NEW YORK - ABC Technologies Acquisitions Limited ("Bidco"), a wholly-owned subsidiary of ABC Technologies Inc., has expanded its consortium of lenders for the acquisition of TI Fluid (LON:TIFS) Systems plc, as per the latest financing arrangements disclosed on Monday. The acquisition, announced on November 29, 2024, is to be executed through a court-sanctioned scheme of arrangement.
On December 24, 2024, Bidco confirmed the addition of six new interim lenders to the financing agreement initially dated November 29, 2024. These new lenders, which include Goldman Sachs Bank USA and JPMorgan Chase (NYSE:JPM) Bank, N.A., have joined the original consortium that comprises banks such as Citibank, N.A., and Banco Santander (BME:SAN), S.A.
The amended and restated interim facilities agreement, along with commitment and engagement papers, have been modified to accommodate the participation of these new lenders. These documents are crucial to the funding of the acquisition, which is still subject to the terms set out in the scheme document released to TI Fluid Systems shareholders on December 17, 2024.
This announcement follows the initial agreement between the boards of TI Fluid Systems and Bidco, where they agreed on the terms of a recommended cash offer for the entire issued and to be issued share capital of TI Fluid Systems. The offer is governed by Rule 2.7 of the Takeover Code.
Lazard (NYSE:LAZ) is acting as the lead financial adviser to ABC Technologies and Bidco for the acquisition. Other financial institutions, including Citi, Santander, and Scotiabank (TSX:BNS), are also providing financial advisory services to the acquiring entities.
The acquisition is subject to the completion of the scheme of arrangement and other customary closing conditions.
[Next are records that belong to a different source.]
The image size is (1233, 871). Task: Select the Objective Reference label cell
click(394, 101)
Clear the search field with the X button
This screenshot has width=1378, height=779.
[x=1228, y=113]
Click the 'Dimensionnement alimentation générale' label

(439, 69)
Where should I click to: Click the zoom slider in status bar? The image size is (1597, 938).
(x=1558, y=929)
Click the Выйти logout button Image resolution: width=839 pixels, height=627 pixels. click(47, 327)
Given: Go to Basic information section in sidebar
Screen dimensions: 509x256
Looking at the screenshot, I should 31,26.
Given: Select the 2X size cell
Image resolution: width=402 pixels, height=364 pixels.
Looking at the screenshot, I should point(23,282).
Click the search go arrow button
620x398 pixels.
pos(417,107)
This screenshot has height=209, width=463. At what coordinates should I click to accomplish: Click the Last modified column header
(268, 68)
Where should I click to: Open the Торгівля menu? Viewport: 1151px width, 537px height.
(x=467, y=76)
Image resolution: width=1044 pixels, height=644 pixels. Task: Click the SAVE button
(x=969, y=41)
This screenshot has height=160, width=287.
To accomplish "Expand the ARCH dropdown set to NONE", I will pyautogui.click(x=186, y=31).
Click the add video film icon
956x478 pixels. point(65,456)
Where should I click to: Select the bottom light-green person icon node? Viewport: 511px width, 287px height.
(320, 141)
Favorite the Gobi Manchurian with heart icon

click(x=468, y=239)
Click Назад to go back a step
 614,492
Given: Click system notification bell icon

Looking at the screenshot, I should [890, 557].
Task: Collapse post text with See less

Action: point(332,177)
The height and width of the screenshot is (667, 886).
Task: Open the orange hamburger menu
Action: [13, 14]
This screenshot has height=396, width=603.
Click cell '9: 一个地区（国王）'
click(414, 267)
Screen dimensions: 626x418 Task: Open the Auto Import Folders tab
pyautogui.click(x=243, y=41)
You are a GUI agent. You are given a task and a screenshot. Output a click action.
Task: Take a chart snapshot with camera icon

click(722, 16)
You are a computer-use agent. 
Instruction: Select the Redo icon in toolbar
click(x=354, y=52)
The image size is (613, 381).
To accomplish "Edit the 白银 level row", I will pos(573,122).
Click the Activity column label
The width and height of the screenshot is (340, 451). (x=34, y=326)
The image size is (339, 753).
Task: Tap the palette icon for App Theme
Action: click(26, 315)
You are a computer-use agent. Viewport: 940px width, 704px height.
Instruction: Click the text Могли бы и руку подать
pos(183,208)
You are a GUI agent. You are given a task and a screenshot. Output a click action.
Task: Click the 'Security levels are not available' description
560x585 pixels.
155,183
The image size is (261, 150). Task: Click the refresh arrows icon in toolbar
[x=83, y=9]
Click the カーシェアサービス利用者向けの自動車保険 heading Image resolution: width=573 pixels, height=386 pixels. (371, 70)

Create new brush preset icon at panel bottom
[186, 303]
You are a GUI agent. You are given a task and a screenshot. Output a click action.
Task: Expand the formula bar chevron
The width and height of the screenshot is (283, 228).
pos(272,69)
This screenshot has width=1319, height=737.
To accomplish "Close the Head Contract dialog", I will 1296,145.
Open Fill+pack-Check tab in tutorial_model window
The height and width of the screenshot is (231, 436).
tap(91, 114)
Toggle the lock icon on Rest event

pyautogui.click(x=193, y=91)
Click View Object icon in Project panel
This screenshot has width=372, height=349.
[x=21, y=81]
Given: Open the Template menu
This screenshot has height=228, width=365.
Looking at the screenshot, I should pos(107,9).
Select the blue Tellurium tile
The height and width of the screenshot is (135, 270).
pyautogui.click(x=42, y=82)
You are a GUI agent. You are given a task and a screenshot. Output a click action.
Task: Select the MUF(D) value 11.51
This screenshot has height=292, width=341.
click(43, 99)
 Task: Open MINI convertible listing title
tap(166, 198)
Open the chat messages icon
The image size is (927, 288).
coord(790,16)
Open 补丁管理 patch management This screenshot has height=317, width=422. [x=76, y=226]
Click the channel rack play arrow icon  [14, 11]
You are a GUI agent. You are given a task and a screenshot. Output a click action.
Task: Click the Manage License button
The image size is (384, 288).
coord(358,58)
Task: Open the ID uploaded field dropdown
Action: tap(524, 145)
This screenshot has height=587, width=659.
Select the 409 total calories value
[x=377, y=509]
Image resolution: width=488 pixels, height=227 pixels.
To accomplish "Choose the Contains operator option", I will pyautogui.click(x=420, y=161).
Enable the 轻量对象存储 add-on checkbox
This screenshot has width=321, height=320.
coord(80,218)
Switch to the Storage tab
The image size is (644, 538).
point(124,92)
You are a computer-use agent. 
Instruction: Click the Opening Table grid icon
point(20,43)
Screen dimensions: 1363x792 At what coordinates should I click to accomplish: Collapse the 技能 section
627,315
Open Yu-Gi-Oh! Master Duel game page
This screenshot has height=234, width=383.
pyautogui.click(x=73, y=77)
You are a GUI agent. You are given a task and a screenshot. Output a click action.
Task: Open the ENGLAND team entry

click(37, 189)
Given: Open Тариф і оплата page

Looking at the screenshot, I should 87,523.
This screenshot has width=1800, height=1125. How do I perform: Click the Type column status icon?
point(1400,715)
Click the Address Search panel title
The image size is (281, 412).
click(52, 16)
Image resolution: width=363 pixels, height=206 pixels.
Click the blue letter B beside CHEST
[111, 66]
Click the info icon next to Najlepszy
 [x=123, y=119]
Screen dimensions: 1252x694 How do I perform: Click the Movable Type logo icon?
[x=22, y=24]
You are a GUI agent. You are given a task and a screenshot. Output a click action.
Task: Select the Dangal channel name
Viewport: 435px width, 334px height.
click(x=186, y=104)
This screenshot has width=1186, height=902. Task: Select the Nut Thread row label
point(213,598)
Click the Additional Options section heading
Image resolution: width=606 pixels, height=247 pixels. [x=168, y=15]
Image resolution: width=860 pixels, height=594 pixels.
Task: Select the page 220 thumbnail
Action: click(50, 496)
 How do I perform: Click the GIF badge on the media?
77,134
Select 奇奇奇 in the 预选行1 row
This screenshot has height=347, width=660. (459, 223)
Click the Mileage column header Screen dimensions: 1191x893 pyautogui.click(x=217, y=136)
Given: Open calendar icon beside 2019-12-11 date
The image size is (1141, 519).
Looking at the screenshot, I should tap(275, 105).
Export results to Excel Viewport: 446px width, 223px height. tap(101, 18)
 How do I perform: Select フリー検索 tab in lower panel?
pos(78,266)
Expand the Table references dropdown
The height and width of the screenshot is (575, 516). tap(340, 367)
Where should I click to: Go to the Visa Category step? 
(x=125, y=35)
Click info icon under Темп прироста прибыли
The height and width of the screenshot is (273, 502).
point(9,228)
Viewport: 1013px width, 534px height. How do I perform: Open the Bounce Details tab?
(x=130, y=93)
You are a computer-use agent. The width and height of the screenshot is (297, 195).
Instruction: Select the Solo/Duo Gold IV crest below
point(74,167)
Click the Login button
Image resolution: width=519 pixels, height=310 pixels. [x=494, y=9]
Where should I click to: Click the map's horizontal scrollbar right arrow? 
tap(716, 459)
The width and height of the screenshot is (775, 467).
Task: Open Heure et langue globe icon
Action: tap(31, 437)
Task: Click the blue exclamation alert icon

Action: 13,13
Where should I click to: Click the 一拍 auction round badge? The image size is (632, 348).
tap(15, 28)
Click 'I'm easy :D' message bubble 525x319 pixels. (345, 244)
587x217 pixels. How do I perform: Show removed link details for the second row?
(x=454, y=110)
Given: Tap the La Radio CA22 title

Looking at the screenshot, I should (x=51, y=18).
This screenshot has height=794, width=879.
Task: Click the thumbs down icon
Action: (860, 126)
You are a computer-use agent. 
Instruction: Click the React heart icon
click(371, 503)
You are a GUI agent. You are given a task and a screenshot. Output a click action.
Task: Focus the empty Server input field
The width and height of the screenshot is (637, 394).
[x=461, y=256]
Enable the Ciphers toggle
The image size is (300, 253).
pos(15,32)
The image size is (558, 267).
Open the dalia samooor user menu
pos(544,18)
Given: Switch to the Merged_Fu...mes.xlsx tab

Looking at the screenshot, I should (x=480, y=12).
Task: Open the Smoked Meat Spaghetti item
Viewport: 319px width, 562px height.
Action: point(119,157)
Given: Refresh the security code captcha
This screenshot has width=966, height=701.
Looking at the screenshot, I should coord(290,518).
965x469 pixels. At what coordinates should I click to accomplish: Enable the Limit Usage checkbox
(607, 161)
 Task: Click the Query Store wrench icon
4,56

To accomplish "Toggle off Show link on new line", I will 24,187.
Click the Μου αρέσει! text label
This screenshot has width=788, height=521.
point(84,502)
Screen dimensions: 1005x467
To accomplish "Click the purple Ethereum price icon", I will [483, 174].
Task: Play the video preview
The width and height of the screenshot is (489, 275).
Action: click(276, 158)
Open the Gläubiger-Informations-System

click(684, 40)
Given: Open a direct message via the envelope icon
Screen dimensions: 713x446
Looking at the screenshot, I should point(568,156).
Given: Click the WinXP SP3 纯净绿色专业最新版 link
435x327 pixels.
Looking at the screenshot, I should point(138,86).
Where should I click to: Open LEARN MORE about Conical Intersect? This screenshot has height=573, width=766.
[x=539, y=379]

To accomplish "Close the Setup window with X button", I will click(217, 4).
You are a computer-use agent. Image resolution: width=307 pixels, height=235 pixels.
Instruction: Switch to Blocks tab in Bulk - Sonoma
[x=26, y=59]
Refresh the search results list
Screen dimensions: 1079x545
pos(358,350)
The details of the arrangement are specified in the scheme document made available to the shareholders of TI Fluid Systems.
The announcement made today is based on a press release statement and is intended to provide information on the financing arrangements related to the proposed acquisition. It is not an offer or solicitation for the sale of securities or a call to vote or approve the acquisition terms. The acquisition's implementation will be solely as per the scheme document's terms, which contain full details and conditions, including instructions for shareholders on voting.
The inclusion of new lenders in the financing arrangement indicates progress in the acquisition process and the commitment of the parties involved to move forward with the transaction.